Gus Kusevic no podría ir a investigar los retos que sin duda se escondían entre las estrellas. ¿Qué credenciales podía presentar para que le admitieran en las fuerzas aéreas? ¿Quién se acordaría de ellas al día siguiente si tuviera alguna? ¿Quién se acordaría de reservar un catre para él, o de cargar suministros para él, o de añadir su consumo al total cuando llegara el momento de utilizar el oxígeno?

¿Embarcar como polizón? Nada más fácil. Pero, ¿quién moriría para que él pudiera vivir dentro del reducido espacio de la nave? ¿A qué oveja degollaría, y con qué objetivo útil en último término?

—Bueno, hasta la vista —dijo Harry Danvers.

—Adiós —dijo Gus.

Danvers avanzó por el enlosado camino y se dirigió hacia su automóvil.

Creo, se dijo Gus a sí mismo, que hubiera sido mucho mejor para nosotros que la evolución fuera un poco menos protectora y un poco más previsora. Un pogrom ocasional no nos hubiera causado ningún daño. Un ghetto resuelve al menos el problema del noviazgo.

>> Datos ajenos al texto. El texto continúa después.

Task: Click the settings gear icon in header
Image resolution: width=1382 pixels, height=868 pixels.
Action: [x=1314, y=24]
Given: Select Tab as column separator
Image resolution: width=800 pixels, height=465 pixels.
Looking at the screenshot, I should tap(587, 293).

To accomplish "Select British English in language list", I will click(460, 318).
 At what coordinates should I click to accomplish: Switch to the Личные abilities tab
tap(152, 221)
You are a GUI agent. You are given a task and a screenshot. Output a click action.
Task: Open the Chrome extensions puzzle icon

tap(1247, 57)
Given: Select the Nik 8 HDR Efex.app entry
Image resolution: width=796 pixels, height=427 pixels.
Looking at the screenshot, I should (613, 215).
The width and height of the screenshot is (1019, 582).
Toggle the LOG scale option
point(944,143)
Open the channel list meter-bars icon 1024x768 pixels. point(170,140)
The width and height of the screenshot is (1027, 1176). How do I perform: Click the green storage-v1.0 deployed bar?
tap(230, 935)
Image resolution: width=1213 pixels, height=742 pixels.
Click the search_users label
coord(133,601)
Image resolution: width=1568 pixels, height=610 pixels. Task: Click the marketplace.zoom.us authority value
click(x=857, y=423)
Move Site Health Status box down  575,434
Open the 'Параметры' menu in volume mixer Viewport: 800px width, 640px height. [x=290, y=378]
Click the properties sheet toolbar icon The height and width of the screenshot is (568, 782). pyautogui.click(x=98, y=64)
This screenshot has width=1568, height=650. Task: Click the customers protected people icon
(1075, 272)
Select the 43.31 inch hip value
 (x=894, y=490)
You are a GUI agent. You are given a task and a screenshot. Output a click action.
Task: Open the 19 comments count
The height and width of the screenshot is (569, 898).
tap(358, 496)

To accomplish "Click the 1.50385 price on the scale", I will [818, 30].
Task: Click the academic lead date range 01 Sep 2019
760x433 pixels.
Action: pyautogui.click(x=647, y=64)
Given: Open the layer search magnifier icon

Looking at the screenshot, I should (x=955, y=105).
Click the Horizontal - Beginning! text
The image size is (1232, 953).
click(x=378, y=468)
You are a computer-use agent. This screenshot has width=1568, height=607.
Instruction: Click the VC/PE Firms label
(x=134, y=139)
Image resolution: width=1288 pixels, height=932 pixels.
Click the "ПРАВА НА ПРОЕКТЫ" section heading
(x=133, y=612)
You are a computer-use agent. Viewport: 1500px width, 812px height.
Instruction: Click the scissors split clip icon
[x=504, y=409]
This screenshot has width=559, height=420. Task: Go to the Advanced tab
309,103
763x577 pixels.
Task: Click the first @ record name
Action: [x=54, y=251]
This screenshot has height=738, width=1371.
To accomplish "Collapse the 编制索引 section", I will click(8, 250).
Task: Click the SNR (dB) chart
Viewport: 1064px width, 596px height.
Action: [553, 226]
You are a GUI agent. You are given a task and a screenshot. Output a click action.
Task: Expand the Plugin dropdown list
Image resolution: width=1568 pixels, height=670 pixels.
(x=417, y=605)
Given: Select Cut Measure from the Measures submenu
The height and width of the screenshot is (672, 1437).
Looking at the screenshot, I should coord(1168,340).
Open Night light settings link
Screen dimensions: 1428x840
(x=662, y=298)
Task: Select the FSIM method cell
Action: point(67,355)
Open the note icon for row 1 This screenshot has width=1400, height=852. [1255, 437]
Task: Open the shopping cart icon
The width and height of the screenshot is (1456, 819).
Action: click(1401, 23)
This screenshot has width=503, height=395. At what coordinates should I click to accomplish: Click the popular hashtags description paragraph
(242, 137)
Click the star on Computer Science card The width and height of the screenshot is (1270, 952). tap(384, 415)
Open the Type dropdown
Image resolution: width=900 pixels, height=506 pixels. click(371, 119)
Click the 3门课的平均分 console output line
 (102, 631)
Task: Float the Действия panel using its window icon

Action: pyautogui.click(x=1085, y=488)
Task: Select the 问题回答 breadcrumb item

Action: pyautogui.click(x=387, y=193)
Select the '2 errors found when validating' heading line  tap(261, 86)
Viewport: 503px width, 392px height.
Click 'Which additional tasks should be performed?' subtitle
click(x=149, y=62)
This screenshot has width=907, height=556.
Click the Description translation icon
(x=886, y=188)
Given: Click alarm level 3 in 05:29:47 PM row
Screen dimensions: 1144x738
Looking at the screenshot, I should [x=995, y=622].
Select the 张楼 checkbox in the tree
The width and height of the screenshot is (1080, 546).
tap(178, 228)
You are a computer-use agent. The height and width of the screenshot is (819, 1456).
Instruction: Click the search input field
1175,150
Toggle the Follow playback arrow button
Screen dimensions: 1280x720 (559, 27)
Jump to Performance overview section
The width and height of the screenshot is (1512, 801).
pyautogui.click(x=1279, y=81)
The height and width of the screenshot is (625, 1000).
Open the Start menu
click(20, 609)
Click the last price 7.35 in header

Nuestra semilla había sido esparcida por el suelo.

Súbitamente, Gus echó a correr, impulsado por algo que no se detuvo a analizar. Miró a través de la ventanilla del automóvil, a punto de emprender la marcha, y Harry Danvers le devolvió una mirada aprensiva.

—Danvers, usted es aficionado a los deportes —dijo Gus apresuradamente, dándose cuenta de que su tono era demasiado apremiante, de que estaba sobresaltando a Danvers con su vehemencia.

—Es cierto —respondió Danvers, removiéndose nerviosamente en su asiento.

—Quién es el campeón del mundo de los pesos pesados? —preguntó Gus.

—Mike Frazier. ¿Por qué?

—¿A quién derrotó para obtener el título? ¿Quién era el anterior campeón?

Harry Danvers frunció los labios.

—¡Hum! Han pasado mucho años... No lo sé. No lo recuerdo. Pero puedo consultarlo, si le interesa.

Gus suspiró.

—No importa —dijo.

Dio media vuelta y regresó a la casa, mientras Harry Danvers se alejaba en su automóvil.

El televisor continuaba encendido. Gus comprobó la marcha del partido. Halsey había conseguido una carrera, y el lanzador de los Gigantes otra. Los Gigantes bateaban, y era el último lanzamiento de la novena entrada. La cámara se concentró en el rostro de Halsey.

Halsey miró al bateador con un desinterés absoluto, echó el brazo izquierdo hacia atrás y lanzó la bola.